Australia, The Whitsunday’s

We landed in Australia at Bundaberg because of the seasons. Spring is the time to follow the warming weather north into the Whitsunday’s, Australia’s most famous island chain in the Great Barrier Reef. After staying in Bundaberg, sleeping, sight-seeing and patching up AKAMA’s aches and pains it was time for our first Australian adventure.

Our Whitsunday’s cruise ran from 9 July to 2 October. During this period for the most part we ran only for brief periods each day and stopped at every reasonable anchorage. When the weather was bad we simply holed up in a safe anchorage, relaxed, met other boaties and enjoyed the scenery. It was a great trip.

The day we left the weather was excellent. So, our first stop was Lady Musgrave Island, a coral lagoon and cay in-between the Australian mainland and the Great Barrier Reef. It is one of the few atolls in Australia that can be entered by boat; but the entry is tricky, not to be undertaken in stormy weather. Without much difficulty, we entered and anchored in the clear blue water of the lagoon. The highlight of this spot happened when we were waking the beaches of the cay; several humpback whales put on a spectacular show, leaping and spouting for hours.
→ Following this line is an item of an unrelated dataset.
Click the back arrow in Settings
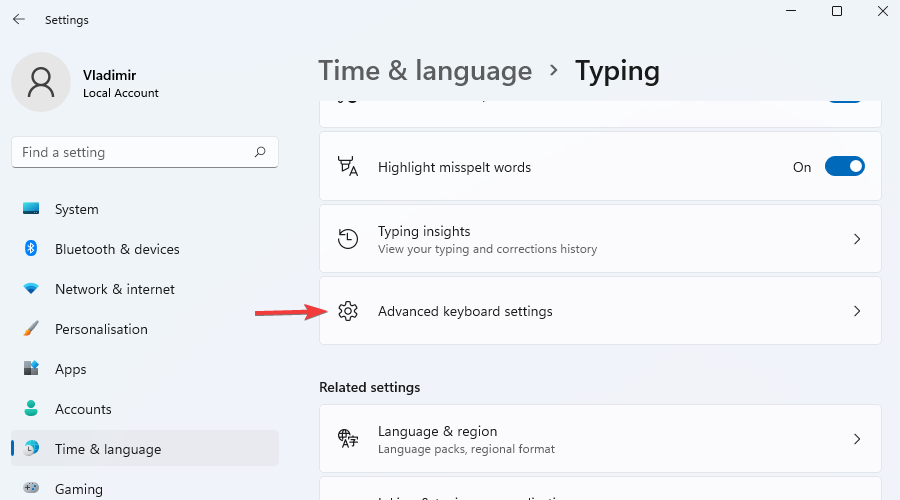point(19,19)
Otherwise, we were slightly disappointed by the place. Unfortunately, we have seen the best of the best when it comes to tropical islands, beaches, coral and fishes. Thus, while Lady Musgrave is certainly a gorgeous spot, we’re spoiled.

The next two anchorages were Pancake Creek and Sea Hill point. Pancake Creek is a secure anchorage that is entered by crossing a bar and navigating a serpentine and narrow course between sand bars that dry out. While a safe anchorage, the place is notorious for boats going aground; but we had no trouble whatsoever. The latter is in the mouth of the Fitzroy River, right on the Tropic of Capricorn, kind of a neat place to anchor.
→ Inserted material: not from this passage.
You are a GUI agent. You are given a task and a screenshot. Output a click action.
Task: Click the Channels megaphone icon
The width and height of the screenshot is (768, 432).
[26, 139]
Since the weather forecast was for high winds, and as Sea Hill is in the mouth of the Fitzroy River, we decided to run up the river to Rockhampton. This was a bit of a scary trip, as the sand bars at the mouth of the river have all moved over the years. Our charts and cruising guides repeatedly led us to groundings. At one spot we were even following leads (navigational aids), which led us aground. Fortunately we had the foresight to start out on a rising tide; so we never went hard aground. Eventually, we called the Coast Guard station at Rocky and they told us where the deep water was. Other than a few big boats that are based up the river, few people make the trip anymore. Running up the river to escape the weather turned out to be a good decision, but for another reason; upon arriving in Rockhampton our generator quit working (again). The diesel injector pump was leaking badly, as the low-sulphur diesel that we had taken on in NZ had eaten away the seals. As it turned out, this could not have happened in a better place. On our arrival at Rocky we anchored temporarily among a large number of moored boats. The river is so full of moorings we were having a hard time finding a safe anchorage. Just as we were about to up anchor and go back down the river a ways, a boat left its mooring and came over. The skipper was taking her for a three-week run and gave us the use of his mooring. This was not to be the first such kind act that we experienced at Rockhampton. At the nearby Fitzroy Motor Boat Club we met some really nice people. They quickly found us a diesel mechanic and 1200 bucks later we had the pump rebuilt and reinstalled. Then the boost pump on our water maker failed; but finding a replacement in Rocky was easy, as the boat club is right downtown. Then when we needed a piece machined for our DC generator and another for our sewage pump we found a great little machine shop, where the proprietor can make nearly anything in metal. What a great little city. Later, when we needed to go to a shopping mall in the suburbs, Bill, one of the club members not only offered to drive us, but took us on a sightseeing trip of the area and to his club for a meal. We got to Rockhampton as strangers and after a couple of weeks there left as friends. We recommend anyone following in our wake to make the trip, but call the coasties first to find out where the deep water channel is!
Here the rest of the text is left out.